● **THE TASK**:
Copy each line below that includes "previous".

● **ENTRIES PROVIDED**:
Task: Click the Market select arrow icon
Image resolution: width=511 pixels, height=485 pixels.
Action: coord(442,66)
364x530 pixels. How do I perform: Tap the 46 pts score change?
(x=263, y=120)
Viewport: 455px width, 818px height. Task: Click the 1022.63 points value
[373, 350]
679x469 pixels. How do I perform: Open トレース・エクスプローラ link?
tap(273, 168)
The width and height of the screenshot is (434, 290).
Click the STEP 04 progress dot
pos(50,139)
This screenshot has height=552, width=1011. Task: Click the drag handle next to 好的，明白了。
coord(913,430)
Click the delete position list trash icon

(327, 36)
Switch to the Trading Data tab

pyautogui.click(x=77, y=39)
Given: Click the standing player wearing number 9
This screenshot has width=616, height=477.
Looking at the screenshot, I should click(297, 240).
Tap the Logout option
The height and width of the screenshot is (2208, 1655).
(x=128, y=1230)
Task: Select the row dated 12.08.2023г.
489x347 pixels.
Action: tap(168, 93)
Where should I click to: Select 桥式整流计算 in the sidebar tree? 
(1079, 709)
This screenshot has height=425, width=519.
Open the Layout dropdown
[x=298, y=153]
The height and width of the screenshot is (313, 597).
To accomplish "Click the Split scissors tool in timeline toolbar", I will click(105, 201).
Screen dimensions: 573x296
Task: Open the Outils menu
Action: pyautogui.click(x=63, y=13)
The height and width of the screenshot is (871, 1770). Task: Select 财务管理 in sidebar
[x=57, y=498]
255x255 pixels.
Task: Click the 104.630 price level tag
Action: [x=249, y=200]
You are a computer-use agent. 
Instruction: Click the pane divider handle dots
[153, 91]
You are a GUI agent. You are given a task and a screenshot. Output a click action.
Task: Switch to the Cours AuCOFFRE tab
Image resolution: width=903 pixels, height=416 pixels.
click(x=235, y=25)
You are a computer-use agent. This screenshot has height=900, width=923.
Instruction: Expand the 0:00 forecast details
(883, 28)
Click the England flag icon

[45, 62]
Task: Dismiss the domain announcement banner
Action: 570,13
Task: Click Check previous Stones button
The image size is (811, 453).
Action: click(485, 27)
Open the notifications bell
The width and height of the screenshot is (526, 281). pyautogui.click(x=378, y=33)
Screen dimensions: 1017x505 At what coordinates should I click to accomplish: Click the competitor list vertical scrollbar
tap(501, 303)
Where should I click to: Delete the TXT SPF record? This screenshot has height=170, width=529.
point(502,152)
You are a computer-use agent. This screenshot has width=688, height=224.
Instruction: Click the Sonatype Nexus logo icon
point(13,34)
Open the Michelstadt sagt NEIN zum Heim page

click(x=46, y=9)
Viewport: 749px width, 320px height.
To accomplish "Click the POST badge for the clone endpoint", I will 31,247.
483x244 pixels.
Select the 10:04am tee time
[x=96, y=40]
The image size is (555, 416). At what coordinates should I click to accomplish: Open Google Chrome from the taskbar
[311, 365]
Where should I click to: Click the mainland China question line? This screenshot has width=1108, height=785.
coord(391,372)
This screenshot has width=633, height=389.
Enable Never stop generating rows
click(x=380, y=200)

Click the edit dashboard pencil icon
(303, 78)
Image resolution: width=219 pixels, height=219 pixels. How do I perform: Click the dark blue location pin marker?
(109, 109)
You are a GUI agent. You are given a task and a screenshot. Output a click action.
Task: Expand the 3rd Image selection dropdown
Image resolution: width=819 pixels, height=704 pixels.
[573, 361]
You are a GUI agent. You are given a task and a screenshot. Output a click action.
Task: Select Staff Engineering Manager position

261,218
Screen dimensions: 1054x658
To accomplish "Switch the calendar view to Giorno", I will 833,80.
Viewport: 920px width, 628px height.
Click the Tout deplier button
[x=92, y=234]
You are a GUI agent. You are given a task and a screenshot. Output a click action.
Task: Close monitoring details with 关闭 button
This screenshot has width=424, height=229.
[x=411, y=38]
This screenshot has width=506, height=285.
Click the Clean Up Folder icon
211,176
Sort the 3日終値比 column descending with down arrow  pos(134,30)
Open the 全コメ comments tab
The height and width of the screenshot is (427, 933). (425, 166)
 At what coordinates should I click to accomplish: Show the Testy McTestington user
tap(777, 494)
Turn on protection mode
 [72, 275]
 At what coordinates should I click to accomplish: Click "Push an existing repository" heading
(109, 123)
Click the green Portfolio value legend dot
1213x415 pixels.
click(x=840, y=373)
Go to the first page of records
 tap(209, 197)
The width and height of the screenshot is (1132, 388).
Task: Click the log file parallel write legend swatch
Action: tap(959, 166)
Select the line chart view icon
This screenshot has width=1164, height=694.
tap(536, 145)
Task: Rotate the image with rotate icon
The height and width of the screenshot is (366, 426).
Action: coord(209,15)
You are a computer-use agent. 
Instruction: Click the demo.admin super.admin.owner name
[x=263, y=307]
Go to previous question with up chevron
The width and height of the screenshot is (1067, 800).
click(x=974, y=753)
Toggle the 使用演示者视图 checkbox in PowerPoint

● **SOLUTION TO THIS TASK**:
Task: Click Check previous Stones button
Go to previous question with up chevron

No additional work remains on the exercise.